* [Available data]

———

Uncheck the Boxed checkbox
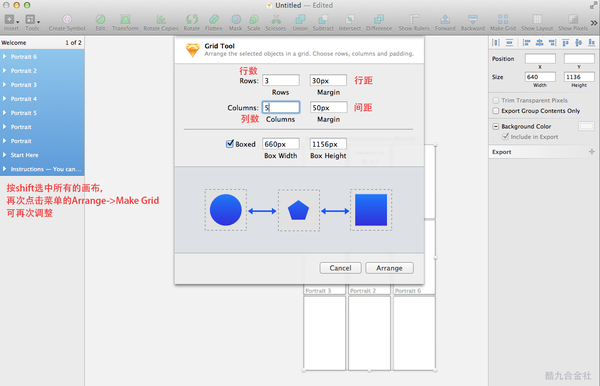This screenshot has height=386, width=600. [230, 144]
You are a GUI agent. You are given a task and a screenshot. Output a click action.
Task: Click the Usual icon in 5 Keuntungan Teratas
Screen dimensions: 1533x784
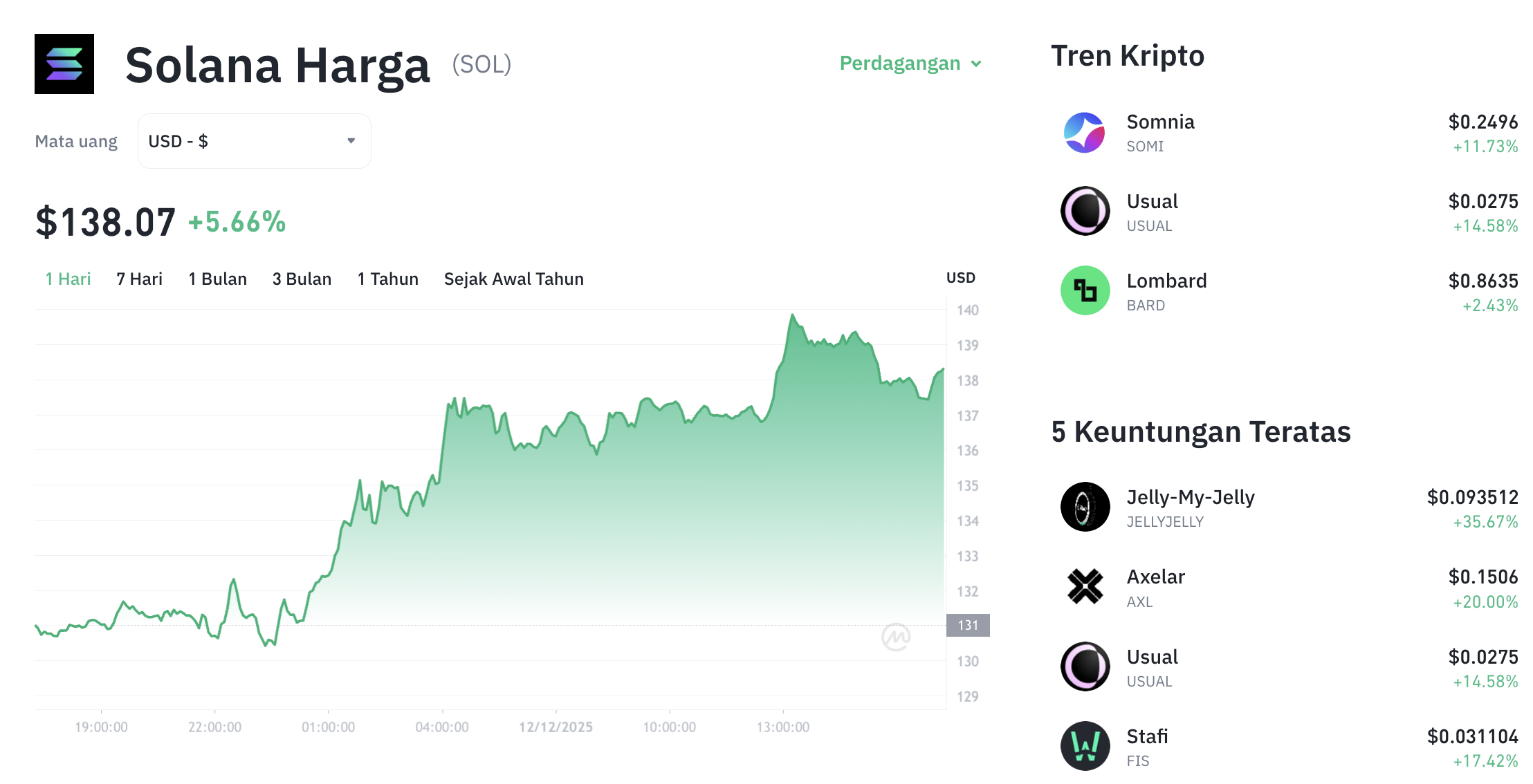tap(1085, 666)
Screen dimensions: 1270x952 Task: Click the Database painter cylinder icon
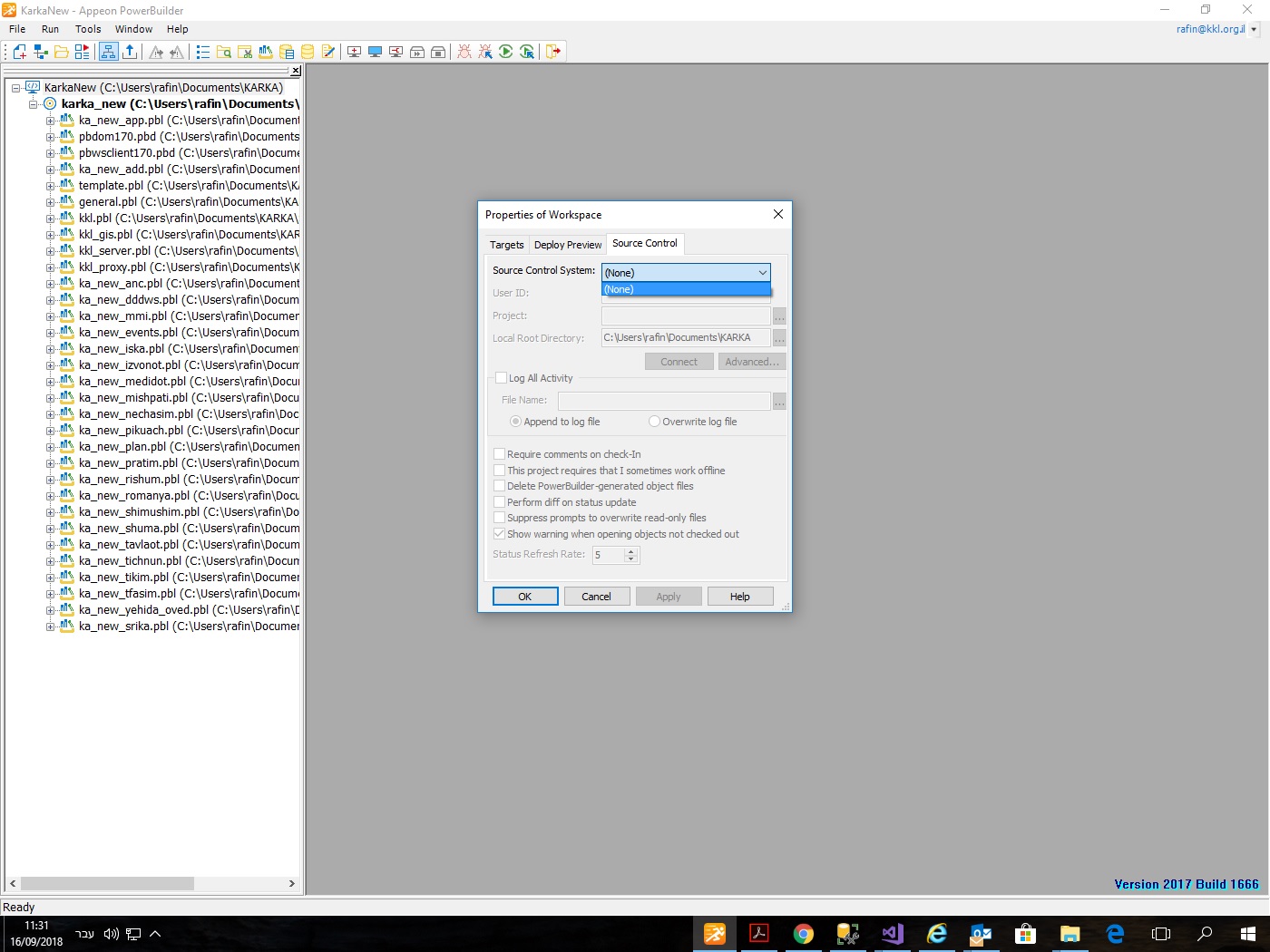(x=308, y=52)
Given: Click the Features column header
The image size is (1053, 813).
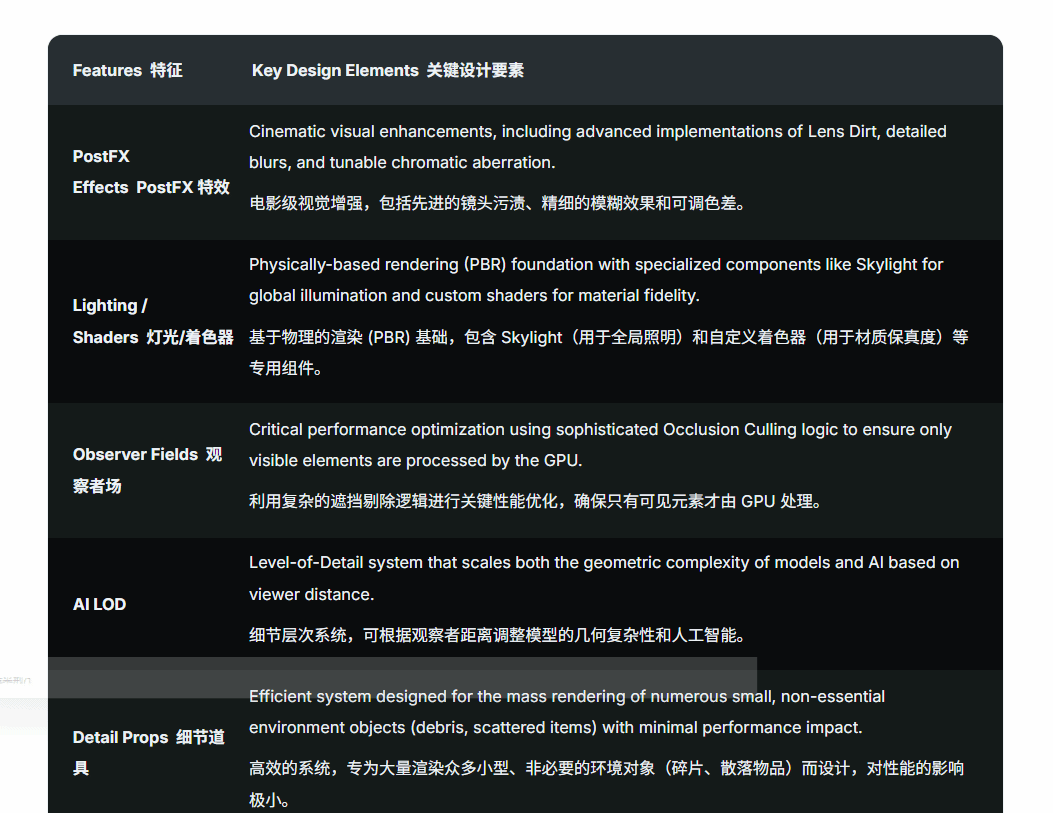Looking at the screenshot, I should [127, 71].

———

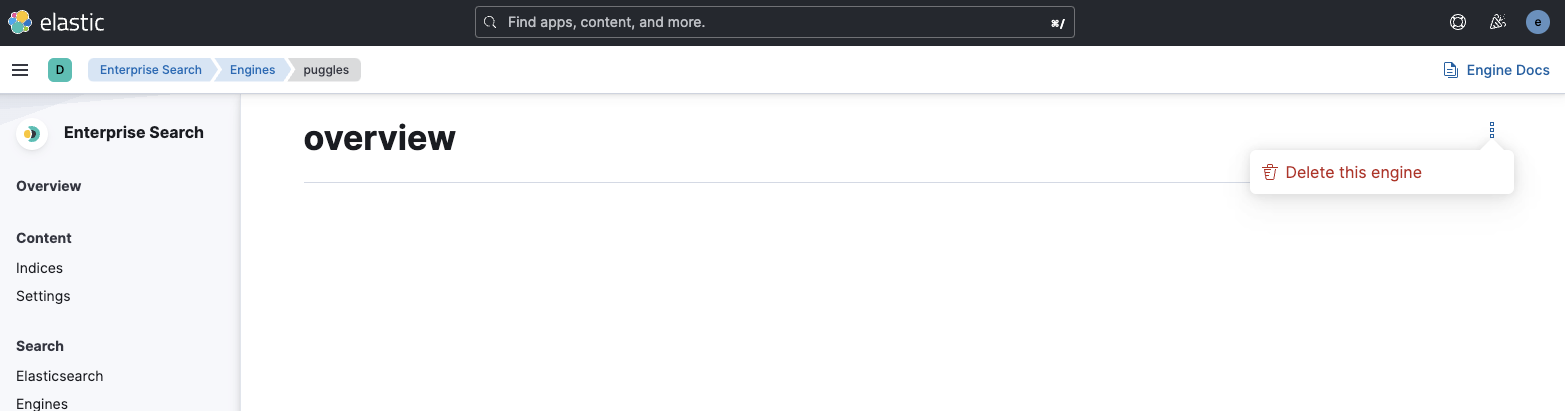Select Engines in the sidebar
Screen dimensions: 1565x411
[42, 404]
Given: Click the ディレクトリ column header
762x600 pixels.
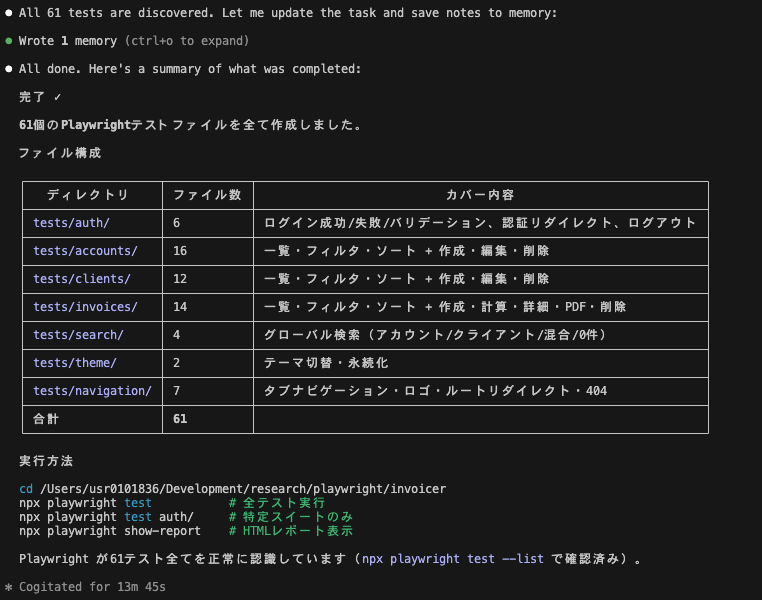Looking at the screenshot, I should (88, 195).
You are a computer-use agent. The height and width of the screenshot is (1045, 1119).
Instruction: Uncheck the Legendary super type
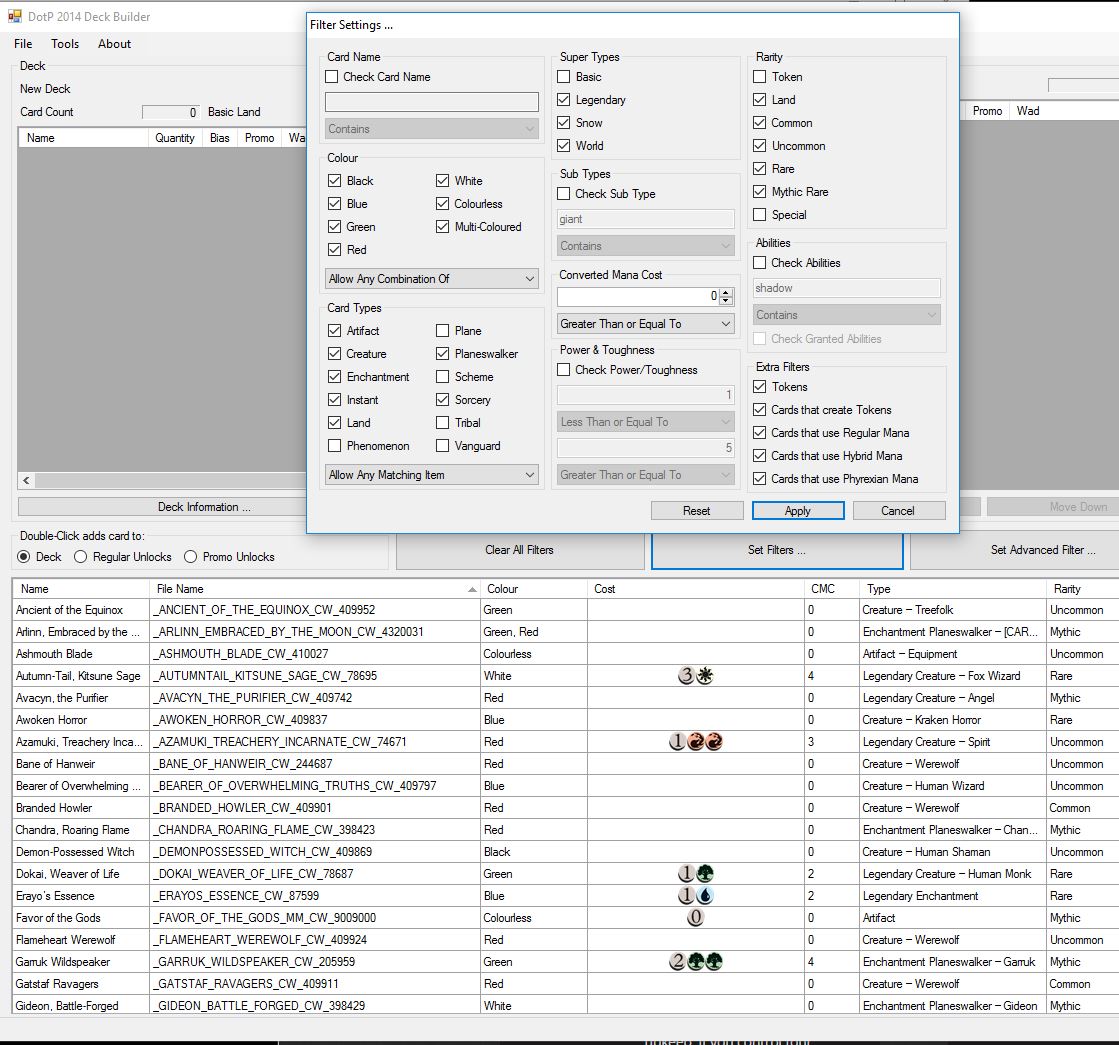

———

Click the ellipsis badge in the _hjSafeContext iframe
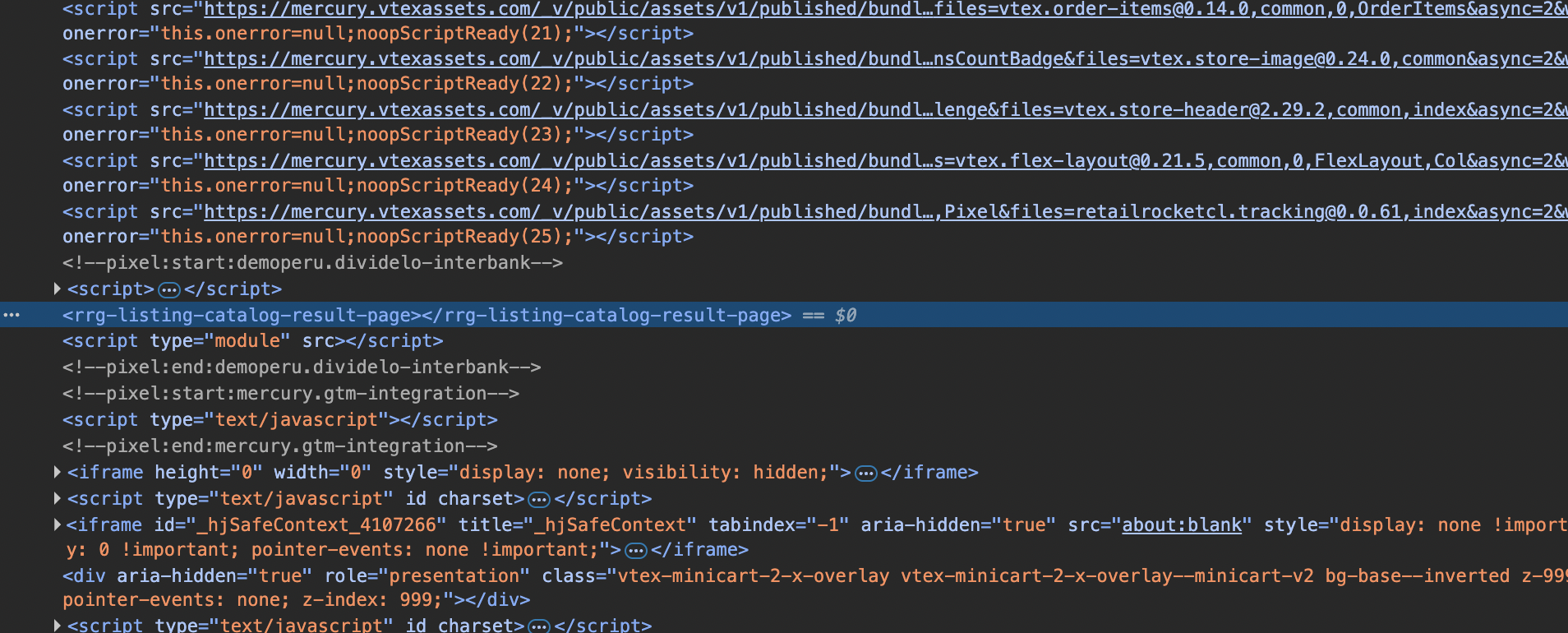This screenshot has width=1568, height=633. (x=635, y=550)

———

* [Work order] Your answer is only the number of lines in the listing above that include the string "column".

* [Task response] 2